パーティの計画②

「これ、ありがとう」


 ずっしりと重たくなった紙袋を、裕貴の机の上に慎重に置いた。


 席の主は侑子の方へ身体を向けると、期待に満ちた瞳で彼女を見上げてきた。


「どうだった?」


「とっても良かった」


 そんな感想しか受付けない気満々の表情である。きっと裕貴本人には自覚はないだろうが、だったとしても侑子は素直な感想で彼を喜ばせる自信があった。


「いつも貸してくれてありがとう。よろしく伝えておいてね」


「うん。伝えておくけど、礼なんて言わなくても次もどんどん来るよきっと。若者に自分の好きな音楽聴かせるの、生きがいみたいなもんだからさ。こっちこそありがとな、いつも付き合ってくれて」


 軽音同好会に所属してからというもの、侑子は裕貴――正確には彼の祖父母から数々の国内外ミュージシャンのCDを借りることが習慣になっていた。

 

 裕貴の祖父母は若い頃からの音楽好きで、自宅には彼らが長年買い集めてきた大量のレコードやCDで溢れているのだという。

 彼がギターに興味を示したのも、そんな家族の影響なのだそうだ。


「ちなみに……今回どれがよかった?」


 紙袋の中には十枚のCDが入っており、それらは裕貴と祖父の二人で選んだものだった。侑子にどのミュージシャンのどのCDを貸し出すのか、選定作業はいつも白熱するのだという。
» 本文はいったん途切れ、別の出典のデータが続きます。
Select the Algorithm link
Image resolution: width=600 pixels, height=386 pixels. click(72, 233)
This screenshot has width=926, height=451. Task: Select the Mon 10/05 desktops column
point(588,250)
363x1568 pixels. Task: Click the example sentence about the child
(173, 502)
「どれも良かったよ。一番印象に残ったのはプリンス、あとこのホワイト・ストライプスってバンドもカッコよかったな。二人組なんだね。ギターとドラムだけって珍しいなって思った」


 侑子は紙袋の中から二枚を取り出した。目を閉じた男性がマイクを構えているジャケットと、赤と白二色のコントラストが印象的なジャケットが机の上に並んだ。
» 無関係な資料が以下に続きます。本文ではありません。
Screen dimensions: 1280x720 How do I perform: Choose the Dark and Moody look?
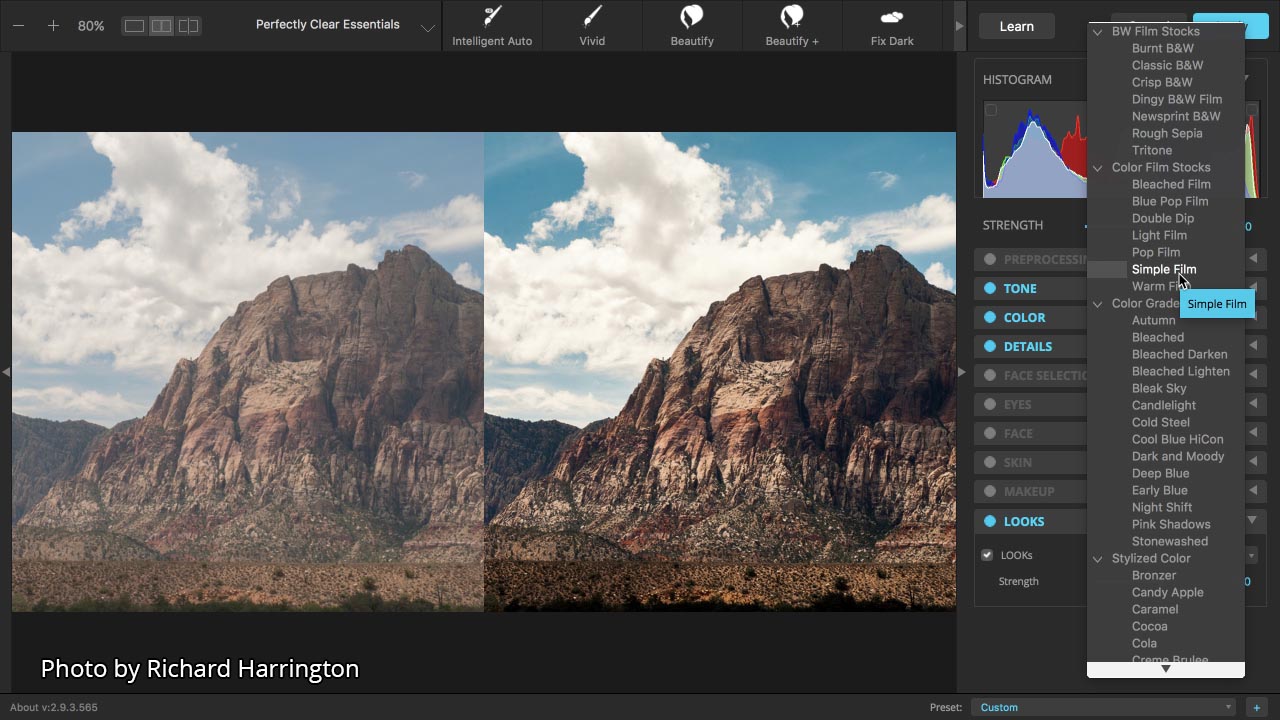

「やった! それ俺のイチオシだったんだ。カッコいいよな、ホワイト・ストライプス。結構前に解散しちゃったけど。プリンスはじーちゃんが大好きだから、きっと喜ぶよ。どんどんゴリ押ししてくると思う――今年亡くなったんだ。すごくガッカリしてた」


「そうなの」


 息を呑んだ侑子のその言葉は、始業開始を伝えるチャイムに重なった。

 席へ戻ってくる生徒達の足音と、椅子の足が床を擦る音で騒がしくなる。


「あとでゆっくり話そう」


 机の脇に紙袋を引っ掛けた裕貴は、隣の席に着いた侑子に笑いかけた。